2. Favourite Object or Jewel
I would have to say that Faberge’s Winter Egg of 1913, gifted by Tsar Nicholas II to his mother to celebrate Easter, remains in my mind one of the most beautiful jewelled objects ever created. The egg itself resembles frost and ice crystals and was one of the few imperial Easter eggs designed by Faberge’s only female work master. It was said to be inspired by the maker, Alma Pihl’s, time spent staring through frost and snow-laden windows during Russian winters. Whenever I look at it, I’m reminded of what a Russian Disneyland may have looked like if such a place had ever been created in pre-revolutionary times.
3. Where do you go to feel inspired?
I wish I could say I had an impressive or grand environment that I escaped to for inspiration but in reality, I find it in strange places and for different reasons. As mundane as it sounds, I find deadlines and time pressure inspire me because I do subscribe to the view that one’s best work cannot be produced in advance of its deadline. However, I have no proof of that the theory is correct! And bizarrely (given that I’m a nervous plane traveller) I find long flights where I am contained generate some of my best thinking and ideas when it comes to Leonard Joel. I have often wondered whether I’d be more productive if I turned my office into an aisle seat resembling 13C.

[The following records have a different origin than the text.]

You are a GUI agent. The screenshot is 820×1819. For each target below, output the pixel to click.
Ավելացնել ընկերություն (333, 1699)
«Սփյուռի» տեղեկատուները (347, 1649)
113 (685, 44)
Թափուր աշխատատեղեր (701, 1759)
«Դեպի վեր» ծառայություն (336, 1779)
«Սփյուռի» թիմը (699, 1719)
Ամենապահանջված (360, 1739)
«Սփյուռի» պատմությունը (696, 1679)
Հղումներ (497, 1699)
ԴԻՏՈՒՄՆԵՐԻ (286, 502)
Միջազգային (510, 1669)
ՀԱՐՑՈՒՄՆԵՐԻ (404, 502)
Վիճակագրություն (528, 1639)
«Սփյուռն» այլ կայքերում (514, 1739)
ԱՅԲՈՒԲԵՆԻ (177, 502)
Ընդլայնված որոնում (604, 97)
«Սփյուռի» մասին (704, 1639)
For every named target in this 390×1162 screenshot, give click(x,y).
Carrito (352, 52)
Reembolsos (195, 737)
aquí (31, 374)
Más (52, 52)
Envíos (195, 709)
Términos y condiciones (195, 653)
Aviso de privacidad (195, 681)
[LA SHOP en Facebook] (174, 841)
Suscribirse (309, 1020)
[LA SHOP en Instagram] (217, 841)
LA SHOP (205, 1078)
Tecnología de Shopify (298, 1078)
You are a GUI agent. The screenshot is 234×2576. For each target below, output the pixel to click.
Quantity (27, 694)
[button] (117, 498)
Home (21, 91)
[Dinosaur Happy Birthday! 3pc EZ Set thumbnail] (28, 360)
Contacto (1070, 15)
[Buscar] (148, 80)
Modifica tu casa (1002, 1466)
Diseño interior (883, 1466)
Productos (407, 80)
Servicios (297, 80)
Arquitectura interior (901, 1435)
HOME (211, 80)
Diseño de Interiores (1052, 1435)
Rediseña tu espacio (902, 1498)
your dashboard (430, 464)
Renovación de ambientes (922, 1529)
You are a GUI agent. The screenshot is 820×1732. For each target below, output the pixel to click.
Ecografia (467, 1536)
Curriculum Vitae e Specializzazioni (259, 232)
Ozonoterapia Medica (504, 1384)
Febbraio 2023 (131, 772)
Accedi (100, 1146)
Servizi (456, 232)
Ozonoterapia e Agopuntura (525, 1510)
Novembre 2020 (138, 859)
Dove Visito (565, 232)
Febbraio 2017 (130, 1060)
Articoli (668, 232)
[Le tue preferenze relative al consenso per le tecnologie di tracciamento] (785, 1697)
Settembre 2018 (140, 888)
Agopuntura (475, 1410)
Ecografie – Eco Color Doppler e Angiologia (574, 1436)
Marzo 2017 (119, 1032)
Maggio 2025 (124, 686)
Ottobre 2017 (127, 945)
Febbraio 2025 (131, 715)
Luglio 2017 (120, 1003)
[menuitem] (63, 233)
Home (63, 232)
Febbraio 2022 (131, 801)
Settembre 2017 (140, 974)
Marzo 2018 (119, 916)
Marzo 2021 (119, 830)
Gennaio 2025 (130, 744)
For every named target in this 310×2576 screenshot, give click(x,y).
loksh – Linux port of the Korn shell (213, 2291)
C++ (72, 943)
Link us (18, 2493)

4. What’s Your Favourite Coffee / Wine?
My favourite coffee is a soy latte and I fluctuate between weak and normal strengths. I’m very fussy when it comes to soy milk brands and I was devastated when Vitasoy removed their original green label from production. When I am “coffeed out” I happily shift to powdered chai lattes (yes, I prefer the powder version) or peppermint tea. In terms of wine (and my parents would think I’m self-indulgent saying this) I have progressed from New Zealand and Adelaide Sauvignon Blanc to Sancerre and Chablis, both can be purchased at a reasonable price!
5. Your ideal day in Melbourne?
Begins with an hour long walk with my dog Buddy, then breakfast at one of the many Melbourne cafes offering exceptional egg offerings and in terms of seasons I’m often heard saying that Spring and Autumn in Melbourne are, in my opinion, the periods that best reflect our beautiful city. But if there was a period in Melbourne that I could replicate more than once a year, it would be that strange quiet and emptiness that descends over hot Melbourne between Christmas and New Year. During this interim, I love walking, wandering and exploring the city.
6. Favourite Book?
I’m embarrassed to say that I’m not a good (or rather consistent or regular) reader of books. I find I often need a connection to become interested and then consumed by a book. When I was assisting Ron Barassi with his sporting collection, I read his definitive biography and I was hooked. After visiting Boston, I read a brief history of that beautiful city and wanted to return even more, and when I want a global politics “fix” I simply love reading anything, Chomsky.